I don't think you remember how the yahoo pipes worked. It was a brilliant mix of graphs for flow control, premade boxes for all common data manipulation and scripting for that extra feature if needed
I miss them a lot and appreciate the effort here, but don't forget the visual model for data manipulation wasn't invented here but was testsd refined and proved functional by previous existing services
> It was a brilliant mix of graphs for flow control, premade boxes for all common data manipulation and scripting for that extra feature if needed
I work for a startup that builds a dataflow app platform that fits that description nicely. We support gathering data from databases, files, APIs, etc., full graph-based flow control, strong .NET types on everything, tons of premade boxes for common operations, and support for C#/Python/R/F#/VB for custom data manipulation. Here's a quick example dataflow: http://blog.composableanalytics.com/2016/09/25/querying-data...
> I don't think you remember how the yahoo pipes worked.
- - - - - - -
*Prompt A*.
Answer these questions about the Yahoo Pipes comments:
(i) What three things did Yahoo Pipes combine, according to the first comment?
(ii) Which languages does the startup's platform support for custom data manipulation?
(iii) What kind of types does the startup's platform use on everything?

*Rows contained in a dataset*.
- - - - - - -
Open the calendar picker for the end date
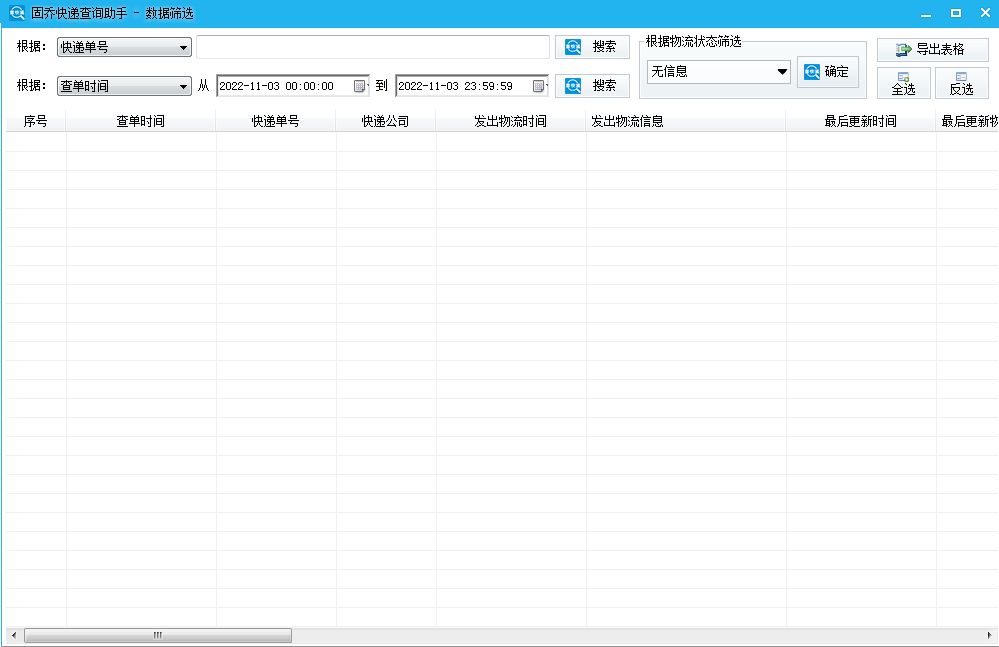 point(539,85)
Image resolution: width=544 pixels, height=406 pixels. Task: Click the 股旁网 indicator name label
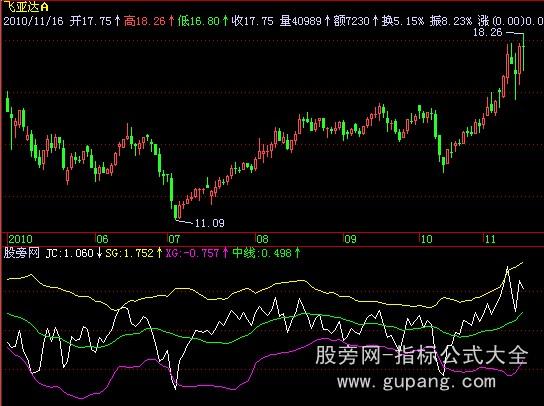[22, 253]
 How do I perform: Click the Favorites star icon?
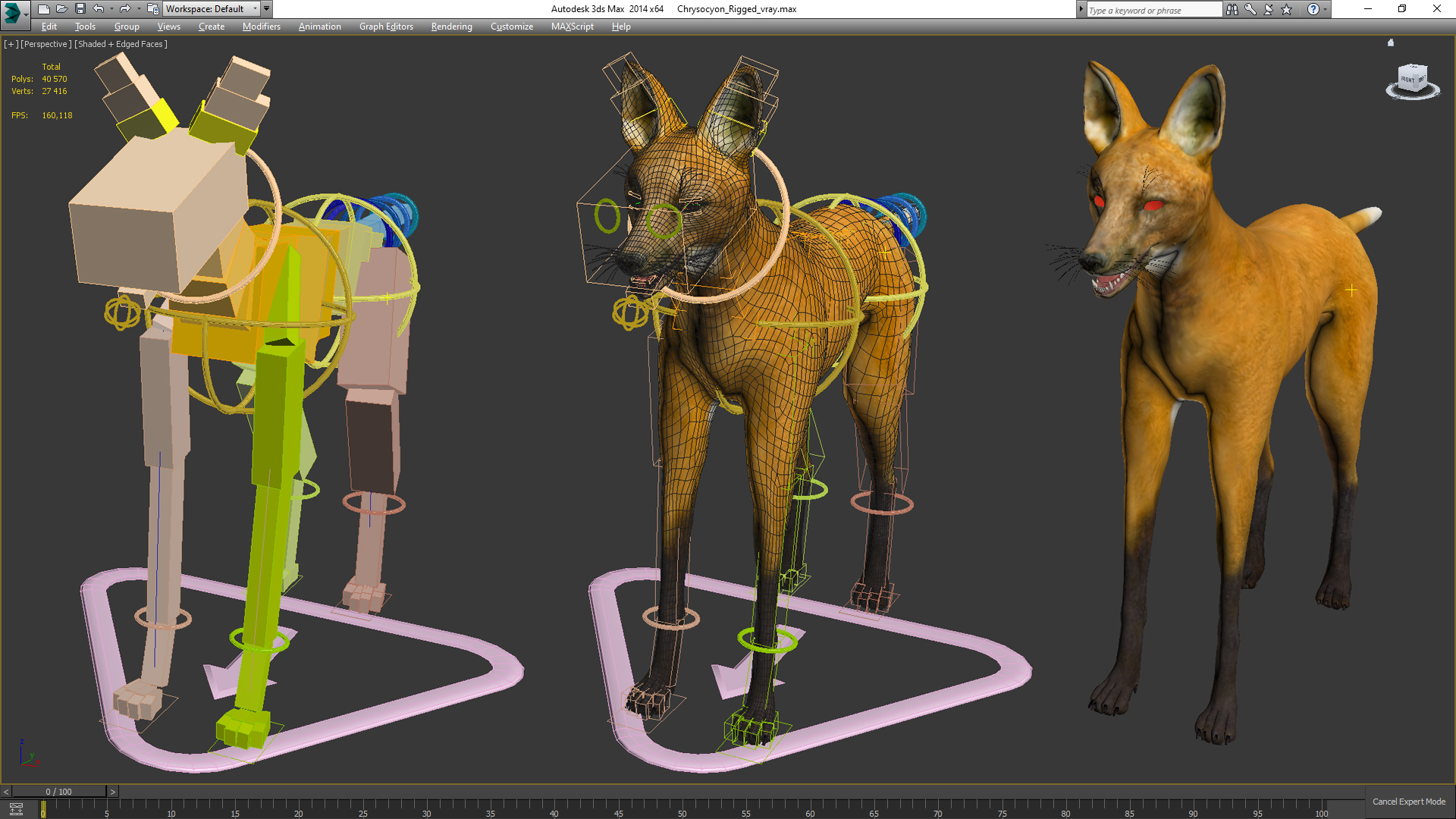(1287, 9)
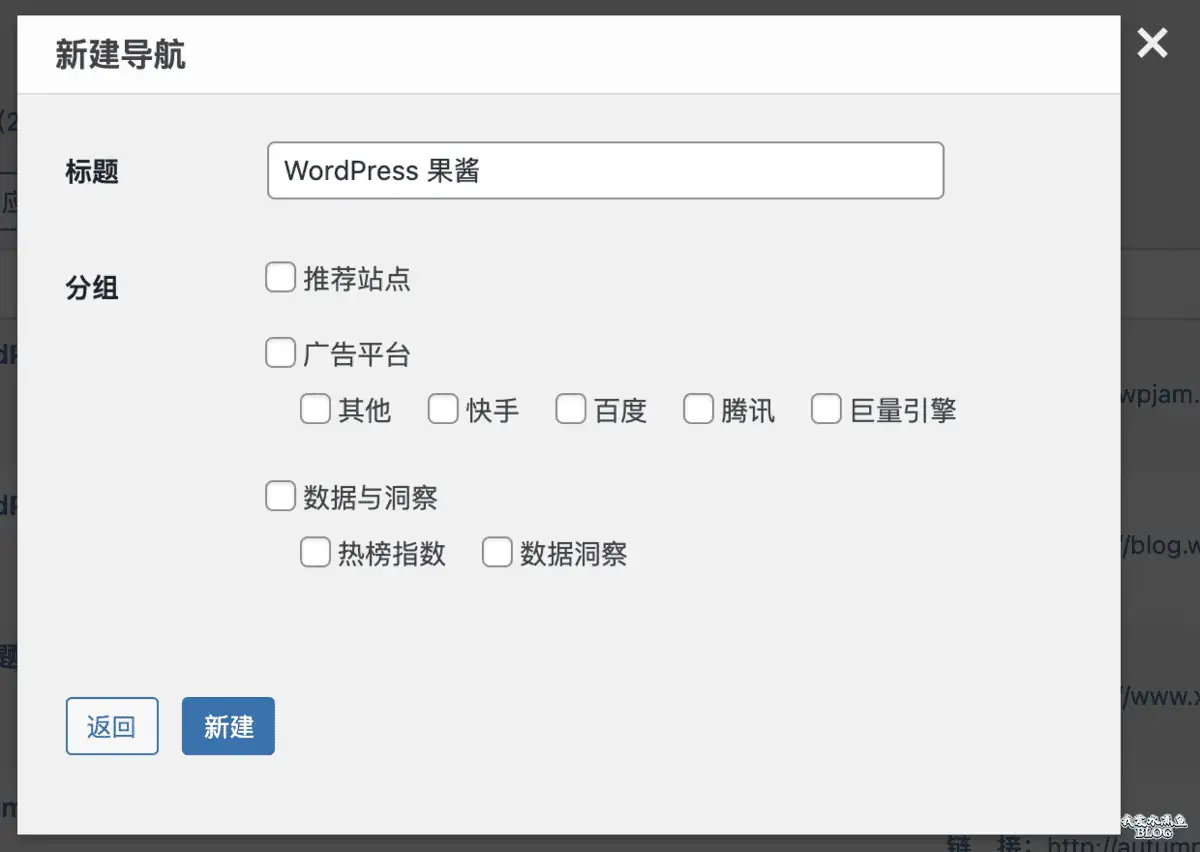Enable the 数据与洞察 group checkbox
1200x852 pixels.
[x=280, y=495]
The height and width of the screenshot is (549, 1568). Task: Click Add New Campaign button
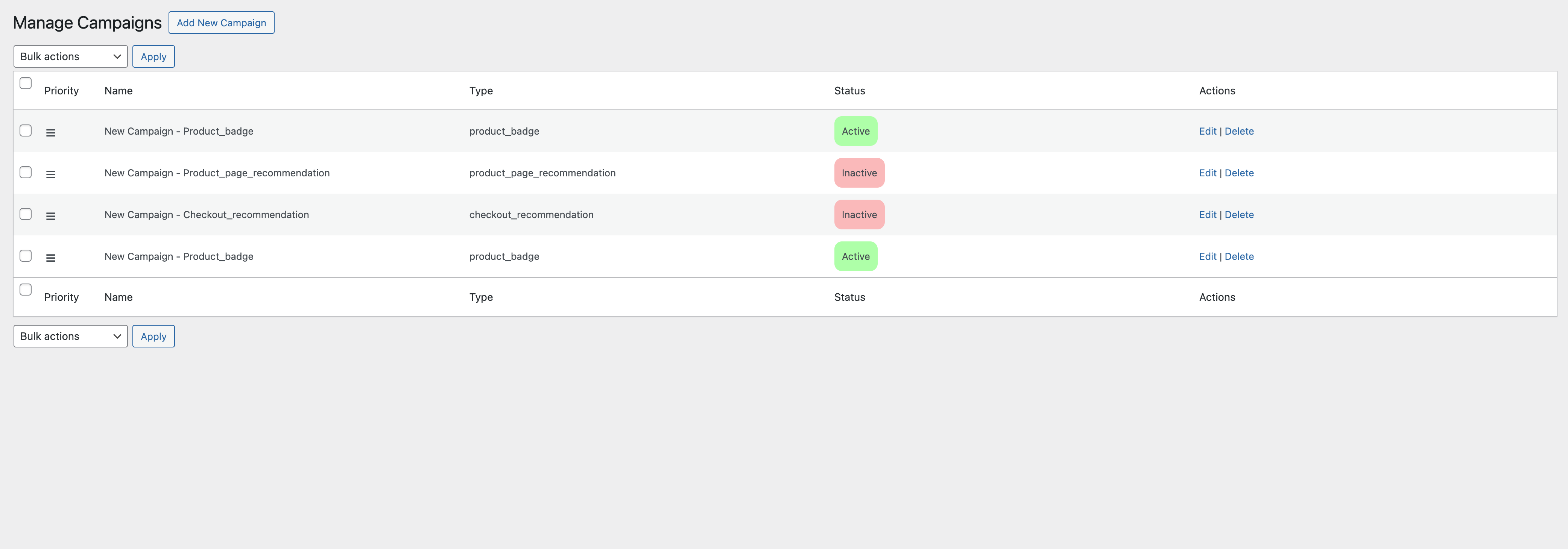[221, 23]
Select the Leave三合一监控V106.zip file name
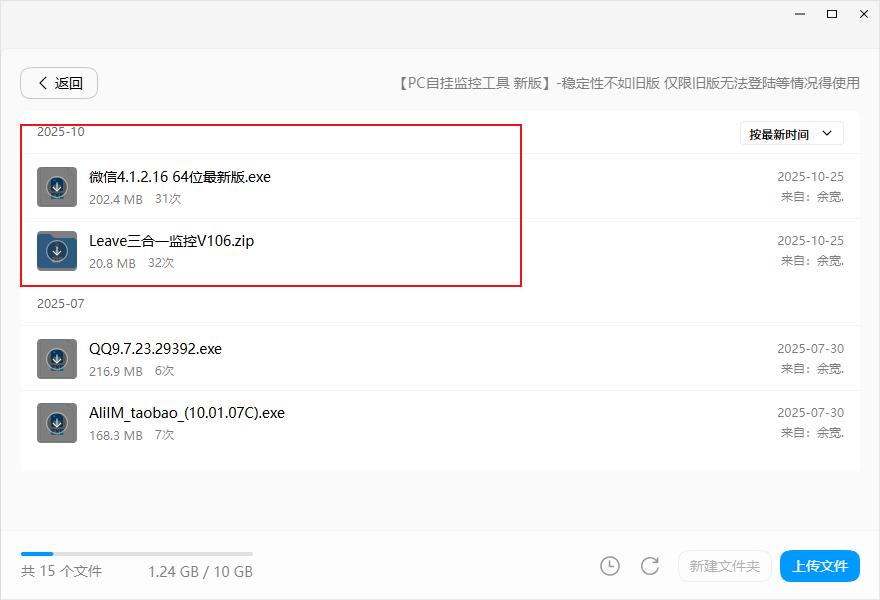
- - - - - - -
*Prompt B*.
Output everything in the rows from the line containing "The height and" down to the last of the rows, both ends included, and omit the pictures.

*Exercise response A*.
(i) Graphs for flow control, premade boxes for all common data manipulation, and scripting for extra features when needed.
(ii) C#, Python, R, F#, and VB.
(iii) Strong .NET types.

*Exercise response B*.
The height and width of the screenshot is (549, 1568). Task: Click Add New Campaign button
[221, 23]
Select the Leave三合一监控V106.zip file name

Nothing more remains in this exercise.